Goal 1 >>
Reproduce the parliamentary passage on the Public Accounts Committee Vote in full, word for word.

[start Passage shown]

What are we to understand is the desire of the Deputy with regard to the debate? He made an appeal for liberal treatment from the Chair and from the House for certain matters. The Chair is liberal in a great many matters. We have had a debate on the Land Commission, for example, yesterday and today which could easily be described as liberal from the point of view of the Chair. In this particular case we might as well be clear as to what we do want to discuss. We might as well be clear that if the House really does want to discuss something they must do it. But the issue of these purchases technically from the point of view of the Chair is this: that this is a sum of money disallowed by the Public Accounts Committee; that it has now to be voted— this is the third Vote on the question or the second—and what arises is the report of the Public Accounts Committee as to how financial transactions were carried out. The other general questions do not arise. For example, if a Government with a different personnel from the present Government, composed of different persons, with a wholly different history, were in office, they would still be asking for this Vote of £1,400 simply as a matter of financial arrangement. Therefore, we have in fact already travelled a good deal outside the normal scope of this kind of motion. If any good purpose could be served by travelling outside the technical scope of a particular Vote the Chair has no particular objection to have that purpose served, but if the purchase of these arms and their objective and all its alleged implications are going to be gone into, it seems to me to be quite fair and square that the issue that arises is not so much the attack on the Four Courts, or why the Four Courts were attacked but the question of the split in the Irish Republican Army, and why did all these things happen. Deputy O'Kelly concluded —I hope I am not misquoting him— by saying he hoped to prove that something happened that was not straight, was not gentlemanly, was not honest and was not Irish.

[end Passage shown]
[start Records supplied]

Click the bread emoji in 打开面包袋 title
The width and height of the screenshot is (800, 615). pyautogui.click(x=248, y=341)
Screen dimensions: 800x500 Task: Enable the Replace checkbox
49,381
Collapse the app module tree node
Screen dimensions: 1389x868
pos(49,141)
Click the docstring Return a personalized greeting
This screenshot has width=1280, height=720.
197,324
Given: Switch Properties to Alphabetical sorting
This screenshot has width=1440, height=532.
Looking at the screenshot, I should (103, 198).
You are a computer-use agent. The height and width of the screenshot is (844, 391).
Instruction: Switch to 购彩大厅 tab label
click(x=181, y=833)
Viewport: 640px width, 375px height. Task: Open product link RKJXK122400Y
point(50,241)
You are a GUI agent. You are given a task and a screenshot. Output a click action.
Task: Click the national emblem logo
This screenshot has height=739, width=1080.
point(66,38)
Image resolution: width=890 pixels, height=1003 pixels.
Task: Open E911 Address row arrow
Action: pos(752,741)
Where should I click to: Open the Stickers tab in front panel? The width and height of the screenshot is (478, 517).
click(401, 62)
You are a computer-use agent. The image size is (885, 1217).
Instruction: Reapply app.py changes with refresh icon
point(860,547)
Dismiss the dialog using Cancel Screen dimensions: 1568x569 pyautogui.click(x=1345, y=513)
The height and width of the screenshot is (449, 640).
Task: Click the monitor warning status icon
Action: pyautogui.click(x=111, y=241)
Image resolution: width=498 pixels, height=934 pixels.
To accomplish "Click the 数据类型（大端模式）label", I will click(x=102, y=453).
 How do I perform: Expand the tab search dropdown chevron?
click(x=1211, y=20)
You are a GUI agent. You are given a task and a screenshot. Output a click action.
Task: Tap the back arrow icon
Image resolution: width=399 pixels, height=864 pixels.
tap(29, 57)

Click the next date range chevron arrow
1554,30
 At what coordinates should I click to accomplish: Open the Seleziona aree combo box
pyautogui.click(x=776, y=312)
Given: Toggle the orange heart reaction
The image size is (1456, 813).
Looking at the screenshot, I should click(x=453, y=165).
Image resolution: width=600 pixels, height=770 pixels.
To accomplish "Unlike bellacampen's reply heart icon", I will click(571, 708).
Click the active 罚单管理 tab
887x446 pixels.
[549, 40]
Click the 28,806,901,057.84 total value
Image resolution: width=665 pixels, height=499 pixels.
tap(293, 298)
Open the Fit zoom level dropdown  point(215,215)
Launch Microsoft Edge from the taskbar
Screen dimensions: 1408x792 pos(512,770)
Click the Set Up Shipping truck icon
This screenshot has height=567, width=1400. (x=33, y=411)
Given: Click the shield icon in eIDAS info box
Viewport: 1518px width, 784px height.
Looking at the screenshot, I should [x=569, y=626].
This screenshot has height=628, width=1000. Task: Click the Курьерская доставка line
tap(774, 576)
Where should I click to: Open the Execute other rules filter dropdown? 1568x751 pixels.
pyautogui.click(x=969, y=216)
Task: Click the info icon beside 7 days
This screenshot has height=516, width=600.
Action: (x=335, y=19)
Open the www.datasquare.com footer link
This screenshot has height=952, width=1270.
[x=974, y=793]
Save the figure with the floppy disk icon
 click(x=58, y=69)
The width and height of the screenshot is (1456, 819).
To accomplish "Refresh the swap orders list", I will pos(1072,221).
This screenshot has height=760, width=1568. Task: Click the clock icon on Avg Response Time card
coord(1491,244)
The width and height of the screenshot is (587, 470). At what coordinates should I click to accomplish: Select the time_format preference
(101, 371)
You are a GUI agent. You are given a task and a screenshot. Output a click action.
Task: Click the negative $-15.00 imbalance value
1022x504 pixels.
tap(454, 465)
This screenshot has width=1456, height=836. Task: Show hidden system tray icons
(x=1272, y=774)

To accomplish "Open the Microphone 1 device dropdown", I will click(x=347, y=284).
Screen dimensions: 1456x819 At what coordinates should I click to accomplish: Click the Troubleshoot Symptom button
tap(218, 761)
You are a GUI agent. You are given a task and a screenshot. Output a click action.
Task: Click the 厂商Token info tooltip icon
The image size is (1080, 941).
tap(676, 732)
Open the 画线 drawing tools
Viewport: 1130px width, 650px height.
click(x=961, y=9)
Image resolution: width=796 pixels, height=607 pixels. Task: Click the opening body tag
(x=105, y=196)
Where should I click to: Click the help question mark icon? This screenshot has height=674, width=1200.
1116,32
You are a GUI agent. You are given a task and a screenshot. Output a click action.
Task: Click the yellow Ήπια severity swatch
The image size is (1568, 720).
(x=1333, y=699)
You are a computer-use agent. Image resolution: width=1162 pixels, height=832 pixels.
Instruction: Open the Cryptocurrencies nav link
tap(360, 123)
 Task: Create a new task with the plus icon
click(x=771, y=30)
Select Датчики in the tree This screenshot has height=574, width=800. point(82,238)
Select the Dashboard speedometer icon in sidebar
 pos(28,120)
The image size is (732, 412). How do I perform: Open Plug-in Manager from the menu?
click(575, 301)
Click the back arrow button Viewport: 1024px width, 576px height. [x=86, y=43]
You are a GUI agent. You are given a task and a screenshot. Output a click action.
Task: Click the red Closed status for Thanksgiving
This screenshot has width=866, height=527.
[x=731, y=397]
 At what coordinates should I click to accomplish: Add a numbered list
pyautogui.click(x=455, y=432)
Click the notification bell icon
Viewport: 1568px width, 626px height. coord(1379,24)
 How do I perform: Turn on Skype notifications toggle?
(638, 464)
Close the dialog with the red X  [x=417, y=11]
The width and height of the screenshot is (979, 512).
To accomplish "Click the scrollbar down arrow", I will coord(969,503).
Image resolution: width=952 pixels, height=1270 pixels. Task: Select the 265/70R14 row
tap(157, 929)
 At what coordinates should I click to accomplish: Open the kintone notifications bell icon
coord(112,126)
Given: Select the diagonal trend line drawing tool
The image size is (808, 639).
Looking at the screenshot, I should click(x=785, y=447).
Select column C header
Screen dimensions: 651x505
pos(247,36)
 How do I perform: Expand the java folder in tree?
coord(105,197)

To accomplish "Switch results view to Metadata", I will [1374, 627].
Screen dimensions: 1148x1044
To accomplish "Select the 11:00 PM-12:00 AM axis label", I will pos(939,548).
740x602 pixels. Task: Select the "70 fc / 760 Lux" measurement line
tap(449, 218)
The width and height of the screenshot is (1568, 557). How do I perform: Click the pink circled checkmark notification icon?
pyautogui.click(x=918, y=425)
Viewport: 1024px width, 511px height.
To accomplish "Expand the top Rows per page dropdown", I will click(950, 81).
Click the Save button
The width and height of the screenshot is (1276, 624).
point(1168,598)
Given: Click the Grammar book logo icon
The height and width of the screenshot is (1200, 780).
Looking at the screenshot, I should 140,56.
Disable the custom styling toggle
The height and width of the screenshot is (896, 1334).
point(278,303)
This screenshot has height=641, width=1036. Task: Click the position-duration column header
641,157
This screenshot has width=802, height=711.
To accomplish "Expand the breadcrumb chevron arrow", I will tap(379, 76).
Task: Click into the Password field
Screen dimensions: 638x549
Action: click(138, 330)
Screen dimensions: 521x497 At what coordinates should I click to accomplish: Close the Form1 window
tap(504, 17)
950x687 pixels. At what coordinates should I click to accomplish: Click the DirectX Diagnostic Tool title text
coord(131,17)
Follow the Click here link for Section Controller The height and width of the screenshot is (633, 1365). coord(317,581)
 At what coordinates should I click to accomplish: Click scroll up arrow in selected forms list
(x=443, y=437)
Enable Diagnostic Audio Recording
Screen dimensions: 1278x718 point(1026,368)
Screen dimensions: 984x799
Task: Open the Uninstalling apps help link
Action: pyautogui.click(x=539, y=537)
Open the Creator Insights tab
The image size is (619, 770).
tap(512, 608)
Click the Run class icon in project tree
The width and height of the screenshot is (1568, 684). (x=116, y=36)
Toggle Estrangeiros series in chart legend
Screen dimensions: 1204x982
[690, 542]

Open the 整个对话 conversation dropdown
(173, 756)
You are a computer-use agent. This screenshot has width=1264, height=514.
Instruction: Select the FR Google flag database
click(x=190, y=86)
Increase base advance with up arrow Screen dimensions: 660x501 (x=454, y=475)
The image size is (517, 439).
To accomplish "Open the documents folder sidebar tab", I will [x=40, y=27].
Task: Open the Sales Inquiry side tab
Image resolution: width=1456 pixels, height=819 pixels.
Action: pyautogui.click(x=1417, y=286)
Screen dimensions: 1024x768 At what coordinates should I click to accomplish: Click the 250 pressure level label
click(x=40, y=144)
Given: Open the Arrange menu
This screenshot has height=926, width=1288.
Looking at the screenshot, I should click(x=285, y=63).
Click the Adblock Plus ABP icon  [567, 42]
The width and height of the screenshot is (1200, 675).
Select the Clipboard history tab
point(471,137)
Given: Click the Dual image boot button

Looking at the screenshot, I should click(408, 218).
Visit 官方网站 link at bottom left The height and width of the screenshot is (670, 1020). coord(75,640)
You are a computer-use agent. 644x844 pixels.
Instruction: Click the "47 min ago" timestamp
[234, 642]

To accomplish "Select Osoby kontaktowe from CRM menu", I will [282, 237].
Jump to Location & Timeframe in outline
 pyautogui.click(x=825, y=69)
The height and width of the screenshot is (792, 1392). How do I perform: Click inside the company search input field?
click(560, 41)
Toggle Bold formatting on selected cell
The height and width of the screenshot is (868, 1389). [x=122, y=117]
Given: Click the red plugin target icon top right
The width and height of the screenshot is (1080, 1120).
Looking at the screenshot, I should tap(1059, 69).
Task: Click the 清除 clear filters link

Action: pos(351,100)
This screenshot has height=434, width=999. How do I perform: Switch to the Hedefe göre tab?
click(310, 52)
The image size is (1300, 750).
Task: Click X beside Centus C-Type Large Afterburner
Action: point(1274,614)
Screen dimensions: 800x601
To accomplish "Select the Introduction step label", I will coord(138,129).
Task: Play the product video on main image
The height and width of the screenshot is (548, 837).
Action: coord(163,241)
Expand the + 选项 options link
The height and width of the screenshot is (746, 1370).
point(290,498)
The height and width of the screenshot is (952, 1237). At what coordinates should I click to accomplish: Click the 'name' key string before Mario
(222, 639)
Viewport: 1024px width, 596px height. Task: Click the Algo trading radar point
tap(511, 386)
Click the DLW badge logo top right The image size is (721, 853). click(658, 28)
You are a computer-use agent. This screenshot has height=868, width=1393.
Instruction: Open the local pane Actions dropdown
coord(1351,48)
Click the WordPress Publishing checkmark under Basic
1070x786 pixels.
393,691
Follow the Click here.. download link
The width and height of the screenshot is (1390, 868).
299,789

[end Records supplied]

Goal 2 >>
Edit the entries between the lines holding "You are a computer-use agent. The image" and "point(860,547)", inclusive, replacing "refresh icon" with "reload icon" and keeping everything else the same. Return only those lines.

Exercise result 1 >>
What are we to understand is the desire of the Deputy with regard to the debate? He made an appeal for liberal treatment from the Chair and from the House for certain matters. The Chair is liberal in a great many matters. We have had a debate on the Land Commission, for example, yesterday and today which could easily be described as liberal from the point of view of the Chair. In this particular case we might as well be clear as to what we do want to discuss. We might as well be clear that if the House really does want to discuss something they must do it. But the issue of these purchases technically from the point of view of the Chair is this: that this is a sum of money disallowed by the Public Accounts Committee; that it has now to be voted— this is the third Vote on the question or the second—and what arises is the report of the Public Accounts Committee as to how financial transactions were carried out. The other general questions do not arise. For example, if a Government with a different personnel from the present Government, composed of different persons, with a wholly different history, were in office, they would still be asking for this Vote of £1,400 simply as a matter of financial arrangement. Therefore, we have in fact already travelled a good deal outside the normal scope of this kind of motion. If any good purpose could be served by travelling outside the technical scope of a particular Vote the Chair has no particular objection to have that purpose served, but if the purchase of these arms and their objective and all its alleged implications are going to be gone into, it seems to me to be quite fair and square that the issue that arises is not so much the attack on the Four Courts, or why the Four Courts were attacked but the question of the split in the Irish Republican Army, and why did all these things happen. Deputy O'Kelly concluded —I hope I am not misquoting him— by saying he hoped to prove that something happened that was not straight, was not gentlemanly, was not honest and was not Irish.

Exercise result 2 >>
You are a computer-use agent. The image size is (885, 1217).
Instruction: Reapply app.py changes with reload icon
point(860,547)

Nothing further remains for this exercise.